§ **Document**:
Rather than simply whinge about the excesses of Anglo-American financial capitalism, the Franco-German contingent might ask why their own banks were so easily seduced into buying securities whose intrinsic risks they plainly did not comprehend.
UPDATE 09:05
Well London and Wall Street may well be able to breathe a sigh of relief, in that it looks as though the great financial centres are not implicated at all in the SocGen scandale.
The alleged fraud took place in Paris, and - in SocGen's words - was carried out in "plain vanilla futures hedging on European equity market indices". So there was no connection to CDOs or structured finance.
SocGen says that a single trader - who had "in-depth" knowledge of the group's control procedures having previously been employed in an administrative role - concealed massive trading positions built up over 2007 and 2008 through "a scheme of elaborate fictitious transactions".
In other words, its significance is in showing the vulnerability of a mighty bank to the mischief-making of a single rogue trader. It’s eerily reminiscent of the Barings disaster of the early 1990s - which was supposed to have prompted all banks to put in place better checks and controls on the activities of their trading desks.
UPDATE 12:11
Bankers in Davos are saying three things about the fleecing of Soc Gen:
1) They don't understand it. For a trader in "plain vanilla" index futures to exceed his limits to that extent should be impossible, given the controls that exist in most banks.
2) The Americans, Germans and Brits, all of whom have seen crises at their local banks, are unattractively relieved that the French have joined the international roll call of shame.
3). There is a widespread fear that other horrors are lurking in Europe's banking system - and a wish that the Europeans follow the example of the Americans by ‘fessing up to their mistakes as soon as possible.
As Mervyn King, the Bank of England Governor, said earlier this week, the financial system can't be healed till the severity of its illness is fully disclosed.

§ **Dataset excerpt**:

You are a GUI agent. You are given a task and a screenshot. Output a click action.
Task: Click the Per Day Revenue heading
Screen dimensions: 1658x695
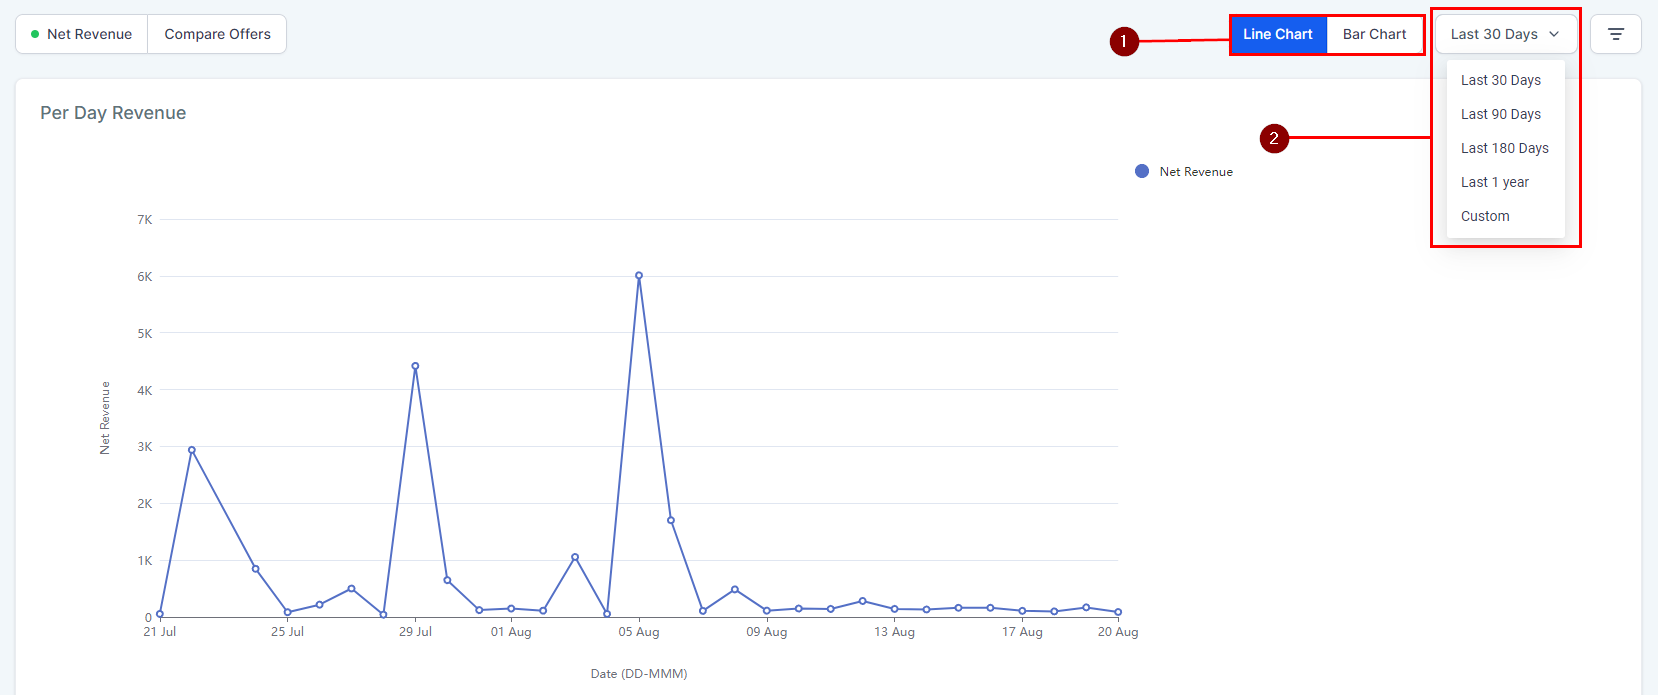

§ **Challenge**: Return the SocGen trading-fraud text from above word for word, from start to finish.

§ **Solution**:
Rather than simply whinge about the excesses of Anglo-American financial capitalism, the Franco-German contingent might ask why their own banks were so easily seduced into buying securities whose intrinsic risks they plainly did not comprehend.
UPDATE 09:05
Well London and Wall Street may well be able to breathe a sigh of relief, in that it looks as though the great financial centres are not implicated at all in the SocGen scandale.
The alleged fraud took place in Paris, and - in SocGen's words - was carried out in "plain vanilla futures hedging on European equity market indices". So there was no connection to CDOs or structured finance.
SocGen says that a single trader - who had "in-depth" knowledge of the group's control procedures having previously been employed in an administrative role - concealed massive trading positions built up over 2007 and 2008 through "a scheme of elaborate fictitious transactions".
In other words, its significance is in showing the vulnerability of a mighty bank to the mischief-making of a single rogue trader. It’s eerily reminiscent of the Barings disaster of the early 1990s - which was supposed to have prompted all banks to put in place better checks and controls on the activities of their trading desks.
UPDATE 12:11
Bankers in Davos are saying three things about the fleecing of Soc Gen:
1) They don't understand it. For a trader in "plain vanilla" index futures to exceed his limits to that extent should be impossible, given the controls that exist in most banks.
2) The Americans, Germans and Brits, all of whom have seen crises at their local banks, are unattractively relieved that the French have joined the international roll call of shame.
3). There is a widespread fear that other horrors are lurking in Europe's banking system - and a wish that the Europeans follow the example of the Americans by ‘fessing up to their mistakes as soon as possible.
As Mervyn King, the Bank of England Governor, said earlier this week, the financial system can't be healed till the severity of its illness is fully disclosed.